The Beethoven C Minor enjoys a muscular, lithe realization under leader Eriko Sato. Forward motion is the order of the performance, and the two interior movements gain authority and girth in the arrangement for 15 strings. The dark, deep colors of the lower strings add a romantic ethos to Beethoven’s natural tendency to make C Minor a surging modality of expression. The playful sinews of the final Allegro in this medium align Beethoven both with Rossini’s string sonatas and the later string serenades of Dvorak and Suk.

Leader Maria Larionoff, violin shapes the massive Twelfth Quartet of Dmitri Shostakovich, whose two-movement structure resembles Beethoven’s Op. 111 Piano Sonata. Julie Albers and Joseph Gottesman provide the respective cello and violin soli. Gloomy and winding its intricate ways, the opening Moderato–Allegretto appears to borrow a weaving motif or two from Bach’s chorale on Adam’s Fall. The huge Allegretto which follows comprises an amalgam of musical styles, not the least of which derive from the unlikely poles of Tchaikovsky and Bartok. Like Barshai’s arrangement of the Eighth Quartet, Lieberman’s distribution of parts amplifies Shostakovich’s angular polyphony and sullen, martial pessimism. When the texture thins, we hear echoes of Stravinsky’s neoclassic ballets, Orpheus and Apollo. 
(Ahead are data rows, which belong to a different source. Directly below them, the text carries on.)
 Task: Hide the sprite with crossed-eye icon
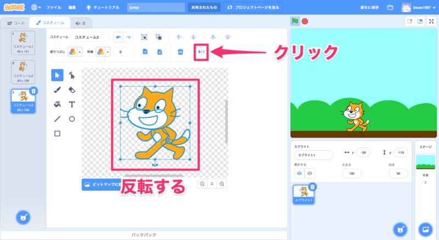click(309, 173)
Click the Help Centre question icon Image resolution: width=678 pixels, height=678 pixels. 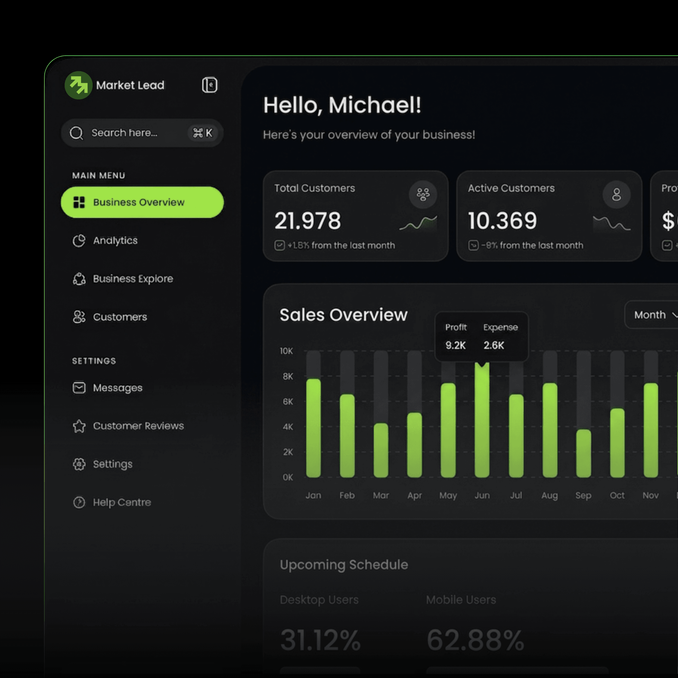click(x=79, y=502)
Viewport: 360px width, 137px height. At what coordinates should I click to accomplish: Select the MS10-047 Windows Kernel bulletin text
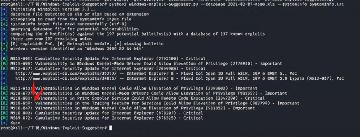point(133,108)
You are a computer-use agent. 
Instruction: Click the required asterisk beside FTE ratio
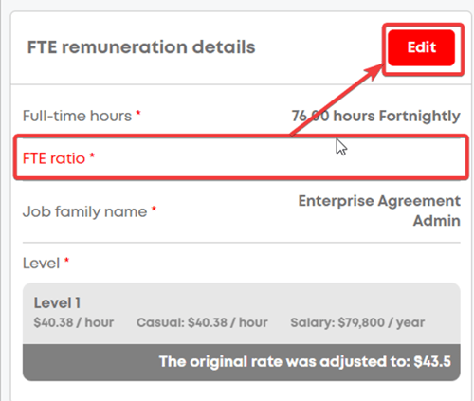pos(92,155)
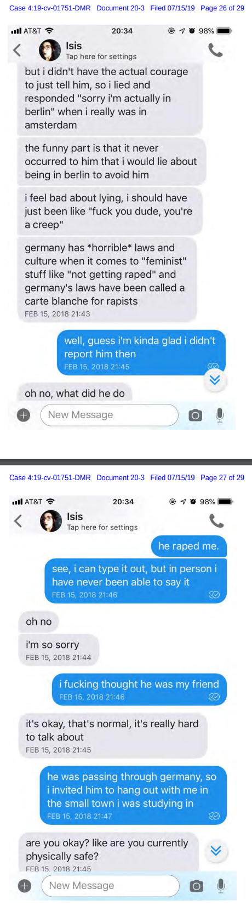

After having been raised on Ricci, Milstein, and Haendel on the music of Sarasate, it proved a bit startling to hear his solo gypsy music performed en masse and unisono by a large string ensemble. The effect is slightly Hollywood – a virtuosic, if rustic, soundtrack for a John Huston Western, maybe a Western from the spaghetti perspective. The Romanza works nicely, one of the Spanish Dances with a lazy, sensuous, spirited gait.